July 2, 2026
Post Pub Aftermath
In February and March, I wrote a lot about trying to release a book in a way that didn’t wreck me, about doing a better job of staying sane and balanced through the whole experience, and for the most part, I think, I pulled it off. Which I was able to do partly because I felt terrifically boosted—my publisher was pushing my novel, they wanted the book to succeed as much as I did, there was a team of talented people working on the sales and marketing effort. I had fun, and got to have some fantastic adventures and events, living out author dreams (signing copies on display in New York City! Never mind that there were only two bookstores stocking my book in New York City! Because there were two bookstores stocking my book in New York City! And I was there for an actual book event. This is the the stuff they put on vision boards, so the caveats don’t count.)

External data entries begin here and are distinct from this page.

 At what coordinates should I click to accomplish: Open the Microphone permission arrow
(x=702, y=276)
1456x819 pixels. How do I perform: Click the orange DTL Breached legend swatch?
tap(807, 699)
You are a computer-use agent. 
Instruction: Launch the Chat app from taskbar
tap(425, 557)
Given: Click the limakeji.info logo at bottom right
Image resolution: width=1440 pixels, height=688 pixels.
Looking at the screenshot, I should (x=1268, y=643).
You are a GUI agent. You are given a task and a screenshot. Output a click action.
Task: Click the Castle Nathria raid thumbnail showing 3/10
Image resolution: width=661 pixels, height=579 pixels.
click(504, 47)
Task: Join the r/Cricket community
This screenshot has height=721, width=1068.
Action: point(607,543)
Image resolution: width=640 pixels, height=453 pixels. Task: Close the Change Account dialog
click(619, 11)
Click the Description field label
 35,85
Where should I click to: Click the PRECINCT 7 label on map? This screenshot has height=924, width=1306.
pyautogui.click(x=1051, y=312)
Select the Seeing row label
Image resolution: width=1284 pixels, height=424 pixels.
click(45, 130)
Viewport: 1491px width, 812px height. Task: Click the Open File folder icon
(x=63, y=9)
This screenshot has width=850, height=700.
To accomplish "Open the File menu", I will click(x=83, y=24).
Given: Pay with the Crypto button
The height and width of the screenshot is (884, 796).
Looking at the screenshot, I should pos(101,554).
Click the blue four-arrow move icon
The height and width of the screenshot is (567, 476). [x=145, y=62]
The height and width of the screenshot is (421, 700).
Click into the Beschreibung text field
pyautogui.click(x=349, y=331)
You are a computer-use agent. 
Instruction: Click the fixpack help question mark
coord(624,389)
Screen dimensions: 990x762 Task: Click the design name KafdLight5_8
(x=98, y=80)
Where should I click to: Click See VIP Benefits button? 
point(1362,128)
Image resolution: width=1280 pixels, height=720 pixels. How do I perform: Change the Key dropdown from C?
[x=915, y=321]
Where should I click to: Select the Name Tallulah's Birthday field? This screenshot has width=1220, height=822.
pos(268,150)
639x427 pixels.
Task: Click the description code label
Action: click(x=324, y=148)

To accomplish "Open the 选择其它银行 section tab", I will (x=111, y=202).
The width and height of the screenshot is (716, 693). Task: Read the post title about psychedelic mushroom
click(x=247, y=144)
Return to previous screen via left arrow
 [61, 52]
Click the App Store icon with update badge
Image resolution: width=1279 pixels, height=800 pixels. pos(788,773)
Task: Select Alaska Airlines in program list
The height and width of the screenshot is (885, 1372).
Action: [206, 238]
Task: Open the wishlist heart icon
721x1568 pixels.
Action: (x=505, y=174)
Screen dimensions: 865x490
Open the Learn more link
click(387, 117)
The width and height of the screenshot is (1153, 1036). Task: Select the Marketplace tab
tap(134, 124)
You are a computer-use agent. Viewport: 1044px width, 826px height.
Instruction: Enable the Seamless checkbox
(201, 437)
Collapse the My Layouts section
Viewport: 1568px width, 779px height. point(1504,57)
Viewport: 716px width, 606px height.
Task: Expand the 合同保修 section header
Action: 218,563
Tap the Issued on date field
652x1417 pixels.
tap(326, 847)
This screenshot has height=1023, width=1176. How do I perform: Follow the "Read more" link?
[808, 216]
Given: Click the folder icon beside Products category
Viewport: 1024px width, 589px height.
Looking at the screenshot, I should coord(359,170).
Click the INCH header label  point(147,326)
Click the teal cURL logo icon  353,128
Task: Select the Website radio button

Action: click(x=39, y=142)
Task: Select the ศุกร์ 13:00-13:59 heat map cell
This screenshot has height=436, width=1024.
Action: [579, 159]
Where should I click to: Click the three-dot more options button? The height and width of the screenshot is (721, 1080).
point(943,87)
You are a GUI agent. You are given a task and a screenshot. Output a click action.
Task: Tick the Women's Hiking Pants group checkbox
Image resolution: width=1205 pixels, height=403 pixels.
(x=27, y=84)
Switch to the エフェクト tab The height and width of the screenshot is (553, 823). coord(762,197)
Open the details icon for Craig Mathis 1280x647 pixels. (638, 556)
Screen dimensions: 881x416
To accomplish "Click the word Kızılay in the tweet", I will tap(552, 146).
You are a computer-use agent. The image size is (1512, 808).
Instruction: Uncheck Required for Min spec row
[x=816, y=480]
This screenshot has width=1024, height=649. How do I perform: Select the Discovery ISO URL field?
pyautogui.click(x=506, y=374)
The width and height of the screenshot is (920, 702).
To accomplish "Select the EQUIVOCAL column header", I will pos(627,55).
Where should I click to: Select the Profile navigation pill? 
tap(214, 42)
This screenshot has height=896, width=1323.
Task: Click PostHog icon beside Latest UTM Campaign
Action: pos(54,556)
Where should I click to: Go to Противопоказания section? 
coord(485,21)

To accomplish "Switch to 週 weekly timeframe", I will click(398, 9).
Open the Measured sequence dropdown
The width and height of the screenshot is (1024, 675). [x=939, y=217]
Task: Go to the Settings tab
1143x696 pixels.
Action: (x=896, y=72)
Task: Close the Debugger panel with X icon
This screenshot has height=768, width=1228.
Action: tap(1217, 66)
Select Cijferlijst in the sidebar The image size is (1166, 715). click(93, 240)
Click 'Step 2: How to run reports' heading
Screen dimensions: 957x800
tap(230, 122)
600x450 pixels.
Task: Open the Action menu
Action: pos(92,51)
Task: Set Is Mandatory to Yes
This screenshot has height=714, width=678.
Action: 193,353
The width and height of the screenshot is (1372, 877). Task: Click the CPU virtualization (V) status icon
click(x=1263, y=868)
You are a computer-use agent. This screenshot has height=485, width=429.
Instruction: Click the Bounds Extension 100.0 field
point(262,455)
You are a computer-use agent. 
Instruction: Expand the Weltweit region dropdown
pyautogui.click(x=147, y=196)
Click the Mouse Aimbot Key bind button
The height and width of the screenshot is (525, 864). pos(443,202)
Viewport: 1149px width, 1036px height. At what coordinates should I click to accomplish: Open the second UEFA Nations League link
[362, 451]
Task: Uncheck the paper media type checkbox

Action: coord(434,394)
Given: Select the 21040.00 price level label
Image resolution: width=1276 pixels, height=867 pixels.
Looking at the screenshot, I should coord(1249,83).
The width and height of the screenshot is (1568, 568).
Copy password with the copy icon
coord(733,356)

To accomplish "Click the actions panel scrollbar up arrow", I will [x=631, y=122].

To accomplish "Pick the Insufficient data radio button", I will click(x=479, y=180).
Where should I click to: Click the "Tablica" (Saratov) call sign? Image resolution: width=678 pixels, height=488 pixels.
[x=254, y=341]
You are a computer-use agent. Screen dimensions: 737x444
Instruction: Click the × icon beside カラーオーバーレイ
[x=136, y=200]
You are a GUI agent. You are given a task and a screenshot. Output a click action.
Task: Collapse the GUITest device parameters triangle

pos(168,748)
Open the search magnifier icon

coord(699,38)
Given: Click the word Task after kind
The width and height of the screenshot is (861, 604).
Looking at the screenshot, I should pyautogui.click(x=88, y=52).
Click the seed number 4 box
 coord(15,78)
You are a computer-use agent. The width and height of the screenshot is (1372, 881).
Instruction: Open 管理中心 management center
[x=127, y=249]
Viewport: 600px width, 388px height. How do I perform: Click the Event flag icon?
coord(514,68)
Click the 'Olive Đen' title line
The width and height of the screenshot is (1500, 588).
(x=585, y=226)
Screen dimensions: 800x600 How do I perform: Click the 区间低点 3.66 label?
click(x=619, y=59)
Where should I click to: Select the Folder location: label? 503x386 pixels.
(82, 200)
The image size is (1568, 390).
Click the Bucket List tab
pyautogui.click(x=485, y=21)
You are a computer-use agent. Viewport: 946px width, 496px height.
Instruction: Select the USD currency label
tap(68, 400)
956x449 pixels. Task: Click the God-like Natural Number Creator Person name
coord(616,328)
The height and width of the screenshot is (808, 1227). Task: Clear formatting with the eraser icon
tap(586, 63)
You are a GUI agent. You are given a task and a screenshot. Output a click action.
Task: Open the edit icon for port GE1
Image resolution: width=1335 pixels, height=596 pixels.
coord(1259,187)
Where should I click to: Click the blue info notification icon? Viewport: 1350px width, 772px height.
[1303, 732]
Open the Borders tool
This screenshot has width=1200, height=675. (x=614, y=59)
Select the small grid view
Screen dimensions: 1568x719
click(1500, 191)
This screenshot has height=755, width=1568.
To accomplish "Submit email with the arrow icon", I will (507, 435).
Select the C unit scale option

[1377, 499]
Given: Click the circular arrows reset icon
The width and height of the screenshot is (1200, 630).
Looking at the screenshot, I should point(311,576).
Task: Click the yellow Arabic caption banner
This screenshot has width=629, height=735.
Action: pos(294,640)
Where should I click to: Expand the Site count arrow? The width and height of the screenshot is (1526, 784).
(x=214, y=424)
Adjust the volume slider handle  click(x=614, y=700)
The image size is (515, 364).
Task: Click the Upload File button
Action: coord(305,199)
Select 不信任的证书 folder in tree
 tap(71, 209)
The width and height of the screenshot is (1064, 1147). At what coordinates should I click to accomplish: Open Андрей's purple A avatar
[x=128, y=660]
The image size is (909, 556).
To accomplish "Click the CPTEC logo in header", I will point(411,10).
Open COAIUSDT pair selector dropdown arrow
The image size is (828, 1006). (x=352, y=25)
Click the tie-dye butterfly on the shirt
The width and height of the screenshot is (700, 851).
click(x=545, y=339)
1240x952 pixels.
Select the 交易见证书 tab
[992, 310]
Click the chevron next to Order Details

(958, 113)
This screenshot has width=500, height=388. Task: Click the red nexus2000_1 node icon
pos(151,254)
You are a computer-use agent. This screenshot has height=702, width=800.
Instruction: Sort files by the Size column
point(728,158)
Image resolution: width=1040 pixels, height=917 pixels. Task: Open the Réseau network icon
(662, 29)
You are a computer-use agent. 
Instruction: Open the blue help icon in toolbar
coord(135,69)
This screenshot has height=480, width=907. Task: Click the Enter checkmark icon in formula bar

The ridiculous thing about me is that every time I’ve released a book, I’ve been sure it will appear on the bestseller list. And I’m grateful to have been bestowed with a sense of underlying confidence, one that means I am often disappointed, but it’s not the worst way to move around in the world. And I will admit that as I was planning for my book to be a bestseller, I was grappling with how that would factor with my project of having this book launch be different. Like, OBVIOUSLY, if my book is a massive success, I’m not going to be able to take much credit for getting through the experience in a positive way, you know? (What a quandary!) So in a way (silver linings!) it was useful to not be a massive success. (Phew. Dodged a bullet there!) I don’t follow sales numbers avidly, but the book did well enough upon release. It was gratifying to see it appear slip onto the Canadian indie bestseller list. Sale have fallen off since then, which is to expected, and I think I’ve done a better job than in the past of riding this wave in a sensible way, though not sensible enough to have given up on my unrealistic expectations.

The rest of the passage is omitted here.